Function calling allows you to more reliably get structured data back from the model. For example, you can:

## Use Cases

- **Chatbots with API calls**: Create chatbots that answer questions by calling external APIs (e.g. like ChatGPT Plugins)
  - e.g. `send_email(to: string, body: string)`
  - e.g. `get_current_weather(location: string, unit: 'celsius' | 'fahrenheit')`
  
- **Natural Language to API Conversion**: Convert natural language into API calls
  - e.g.

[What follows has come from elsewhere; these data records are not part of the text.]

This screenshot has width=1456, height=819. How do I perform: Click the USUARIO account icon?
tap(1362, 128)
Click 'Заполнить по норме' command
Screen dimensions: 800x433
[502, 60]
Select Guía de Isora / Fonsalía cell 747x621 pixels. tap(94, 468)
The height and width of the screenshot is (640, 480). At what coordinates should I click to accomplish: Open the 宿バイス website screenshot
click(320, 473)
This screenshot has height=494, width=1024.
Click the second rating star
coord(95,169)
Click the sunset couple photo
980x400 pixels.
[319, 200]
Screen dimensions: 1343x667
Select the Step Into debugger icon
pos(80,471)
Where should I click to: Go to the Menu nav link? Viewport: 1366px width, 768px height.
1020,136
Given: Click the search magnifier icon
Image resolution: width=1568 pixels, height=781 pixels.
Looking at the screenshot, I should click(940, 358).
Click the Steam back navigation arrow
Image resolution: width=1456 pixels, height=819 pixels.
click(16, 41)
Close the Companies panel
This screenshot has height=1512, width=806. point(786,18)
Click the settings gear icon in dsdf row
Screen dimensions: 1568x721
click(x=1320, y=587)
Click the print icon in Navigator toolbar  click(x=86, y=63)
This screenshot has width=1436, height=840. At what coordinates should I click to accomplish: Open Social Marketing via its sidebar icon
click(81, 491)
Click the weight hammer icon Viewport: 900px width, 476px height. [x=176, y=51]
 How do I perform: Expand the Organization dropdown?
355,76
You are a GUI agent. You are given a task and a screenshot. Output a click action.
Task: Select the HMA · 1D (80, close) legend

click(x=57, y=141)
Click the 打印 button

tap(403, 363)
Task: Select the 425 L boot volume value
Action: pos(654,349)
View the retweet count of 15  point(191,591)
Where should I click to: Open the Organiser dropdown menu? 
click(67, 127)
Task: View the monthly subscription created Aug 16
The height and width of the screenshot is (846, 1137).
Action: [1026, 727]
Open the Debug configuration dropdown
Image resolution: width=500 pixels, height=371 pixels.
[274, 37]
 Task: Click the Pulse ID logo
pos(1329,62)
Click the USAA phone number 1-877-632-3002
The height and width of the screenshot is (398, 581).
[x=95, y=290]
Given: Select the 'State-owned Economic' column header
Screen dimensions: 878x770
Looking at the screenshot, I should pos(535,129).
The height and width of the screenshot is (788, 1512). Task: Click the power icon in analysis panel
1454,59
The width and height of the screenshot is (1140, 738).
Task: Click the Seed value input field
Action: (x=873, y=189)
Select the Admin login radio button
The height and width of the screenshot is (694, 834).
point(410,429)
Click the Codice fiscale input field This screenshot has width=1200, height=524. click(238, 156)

Convert "Who are my top customers?" to `get_customers(min_revenue: int, created_before: string, limit: int)` and call your internal API
  
- **Data Extraction**: Extract structured data from text
  - e.g. `extract_data(name: string, birthday: string)`
  - e.g. `sql_query(query: string)`

## Workflow

The basic sequence of steps for function calling is as follows:

1. **User Query**: Call the model with the user query and a set of functions defined in the `functions` parameter.
2. **Function Invocation**: The model can choose to call a function; if so, the content will be a stringified JSON object adhering to your custom schema (note: the model may generate invalid JSON or hallucinate parameters).
3. **Parse and Execute**: Parse the string into JSON in your code, and call your function with the provided arguments if they exist.
4. **Response**: Call the model again by appending the function response as a new message, and let the model summarize the results back to the user.